### Available data:
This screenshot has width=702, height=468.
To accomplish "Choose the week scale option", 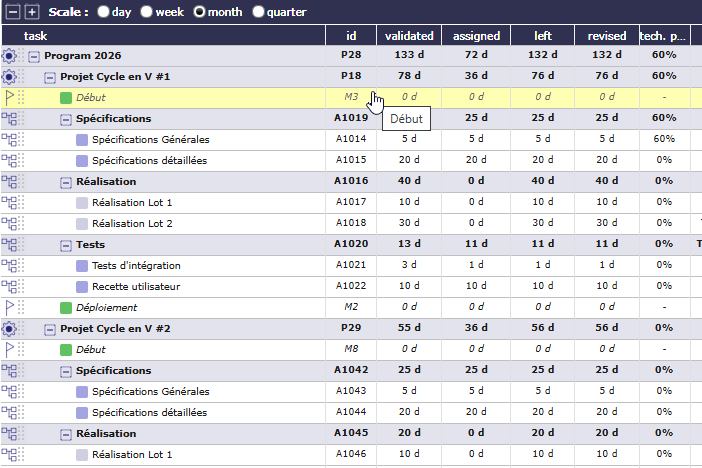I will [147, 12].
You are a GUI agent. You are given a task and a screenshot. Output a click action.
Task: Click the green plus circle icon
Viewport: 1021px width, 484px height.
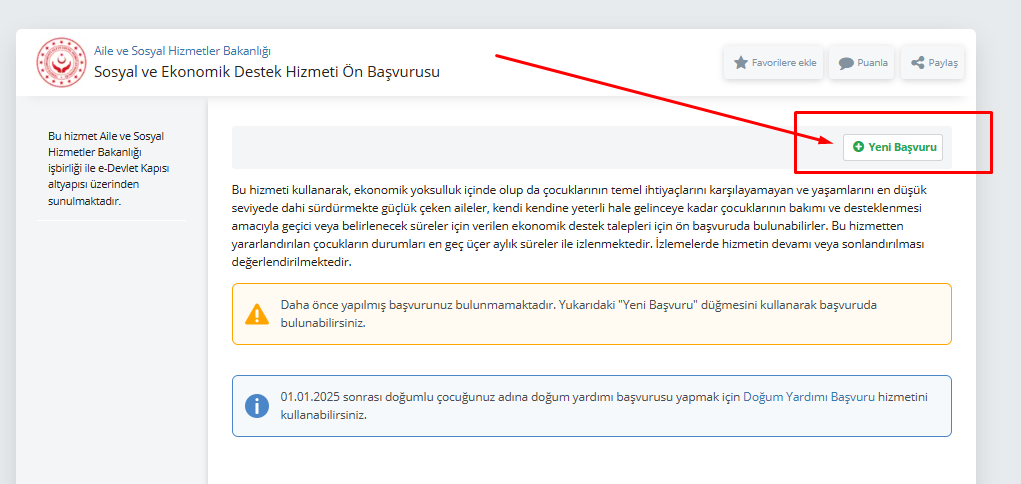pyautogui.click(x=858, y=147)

--

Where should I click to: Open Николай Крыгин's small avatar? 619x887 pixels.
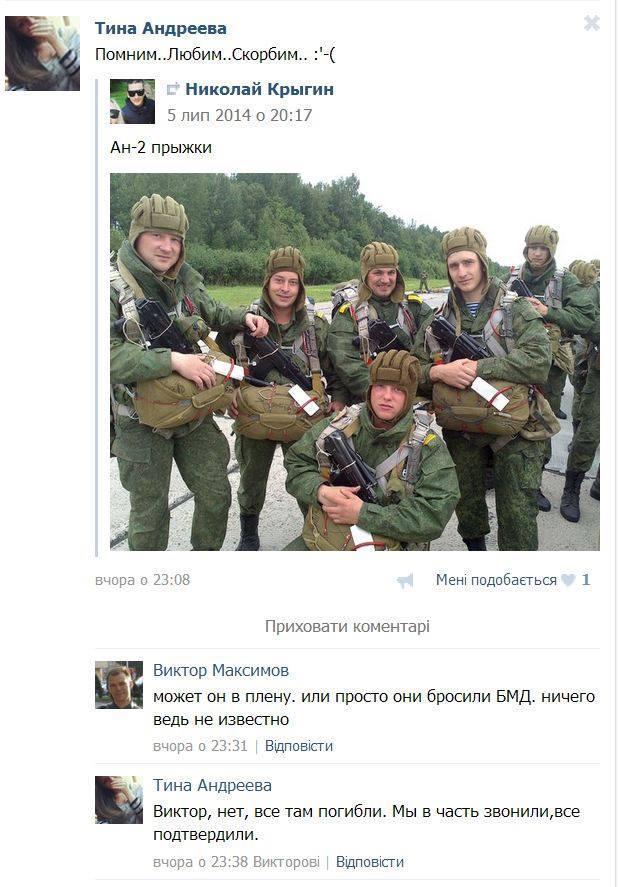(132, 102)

### Problem details:
Every line that holds the word "screenshot" should be copied from the records above.

### Answer area:
This screenshot has width=702, height=468.
You are a GUI agent. You are given a task and a screenshot. Output a click action.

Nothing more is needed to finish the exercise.